%%

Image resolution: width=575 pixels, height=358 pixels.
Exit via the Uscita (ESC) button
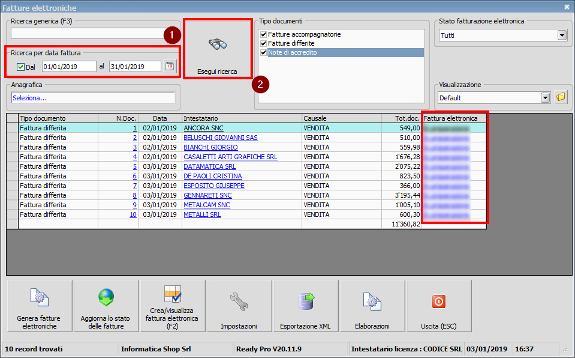438,306
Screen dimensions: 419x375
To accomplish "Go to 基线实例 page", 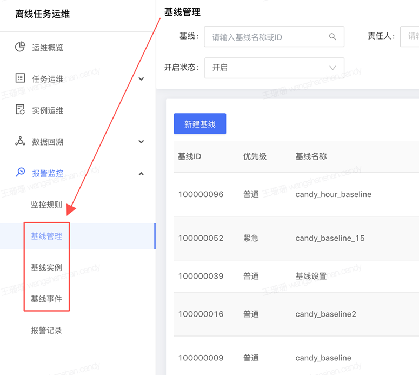I will pos(46,268).
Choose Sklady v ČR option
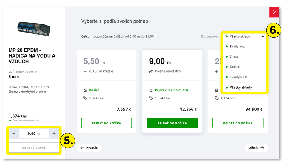Image resolution: width=289 pixels, height=165 pixels. (238, 77)
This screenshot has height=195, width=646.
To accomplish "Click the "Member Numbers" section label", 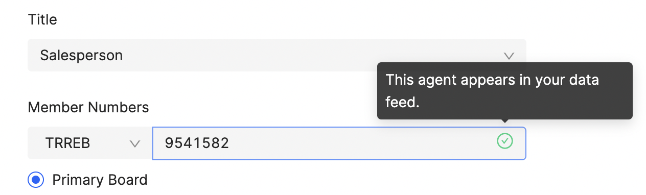I will [88, 107].
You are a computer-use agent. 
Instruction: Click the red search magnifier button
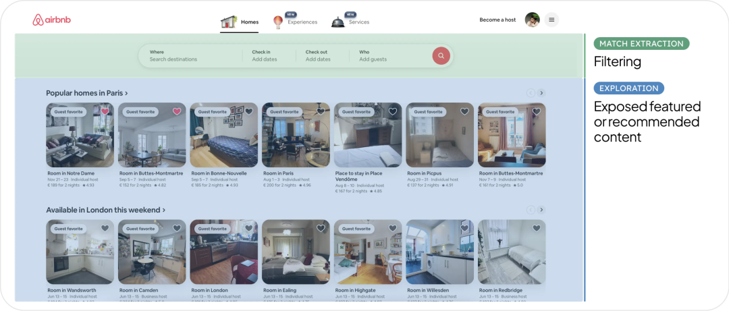coord(441,56)
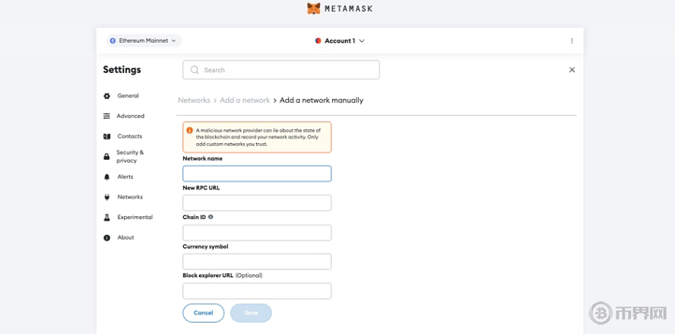Image resolution: width=675 pixels, height=334 pixels.
Task: Click the Alerts bell icon
Action: pyautogui.click(x=107, y=177)
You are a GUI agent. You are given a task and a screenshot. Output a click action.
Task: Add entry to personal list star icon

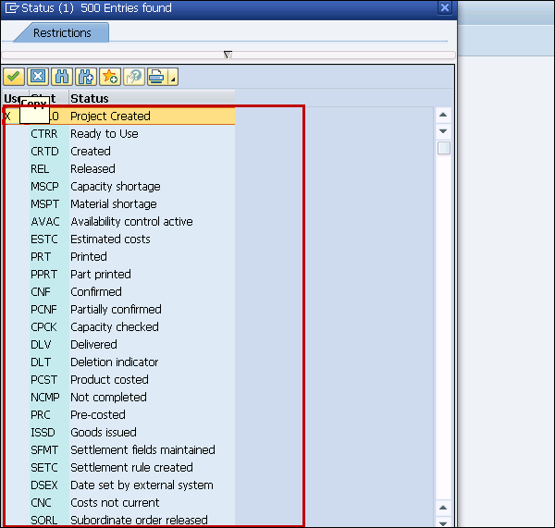(110, 77)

%%

TASK TO COMPLETE: Retype, exactly and only, the lines from the one containing "Instruction: Click the" through the end of the entries, both ends included, and omit all pictures.

PROBLEM SOLUTION:
Instruction: Click the red search magnifier button
coord(441,56)
Image resolution: width=675 pixels, height=334 pixels.
Task: Click the Alerts bell icon
Action: pyautogui.click(x=107, y=177)
You are a GUI agent. You are given a task and a screenshot. Output a click action.
Task: Add entry to personal list star icon

(110, 77)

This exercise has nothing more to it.